### [Work item]
Read the listing below and tally the lines that contain "Política"; the reply is that tally only.

(Entries provided Opens)

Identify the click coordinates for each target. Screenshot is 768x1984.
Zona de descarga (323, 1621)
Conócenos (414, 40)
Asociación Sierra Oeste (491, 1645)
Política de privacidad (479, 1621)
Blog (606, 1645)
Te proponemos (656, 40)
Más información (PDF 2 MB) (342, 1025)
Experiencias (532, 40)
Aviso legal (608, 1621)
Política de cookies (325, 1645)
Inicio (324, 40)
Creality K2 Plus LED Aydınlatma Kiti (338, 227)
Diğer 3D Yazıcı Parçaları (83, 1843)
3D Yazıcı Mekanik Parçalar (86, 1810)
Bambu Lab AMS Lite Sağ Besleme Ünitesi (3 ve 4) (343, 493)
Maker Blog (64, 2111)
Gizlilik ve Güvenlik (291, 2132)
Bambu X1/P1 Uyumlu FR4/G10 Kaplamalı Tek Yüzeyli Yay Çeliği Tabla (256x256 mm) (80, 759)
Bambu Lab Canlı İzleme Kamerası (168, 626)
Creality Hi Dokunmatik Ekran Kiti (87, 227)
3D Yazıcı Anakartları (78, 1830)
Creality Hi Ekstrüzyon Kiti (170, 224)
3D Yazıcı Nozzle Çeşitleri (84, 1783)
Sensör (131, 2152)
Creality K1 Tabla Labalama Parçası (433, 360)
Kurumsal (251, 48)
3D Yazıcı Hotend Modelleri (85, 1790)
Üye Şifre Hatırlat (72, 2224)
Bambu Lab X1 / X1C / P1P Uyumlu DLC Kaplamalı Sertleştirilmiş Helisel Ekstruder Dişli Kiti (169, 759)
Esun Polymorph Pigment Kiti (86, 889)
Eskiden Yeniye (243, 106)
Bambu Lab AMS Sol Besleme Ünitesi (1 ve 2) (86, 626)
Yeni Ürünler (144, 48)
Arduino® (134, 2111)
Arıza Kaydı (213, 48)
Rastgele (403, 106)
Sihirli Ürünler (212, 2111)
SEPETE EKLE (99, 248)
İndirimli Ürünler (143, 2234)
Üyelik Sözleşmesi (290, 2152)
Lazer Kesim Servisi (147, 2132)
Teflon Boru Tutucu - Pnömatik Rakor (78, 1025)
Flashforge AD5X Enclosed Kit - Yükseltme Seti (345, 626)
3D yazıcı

(Entries provided Closes)

### [Answer for the task]
2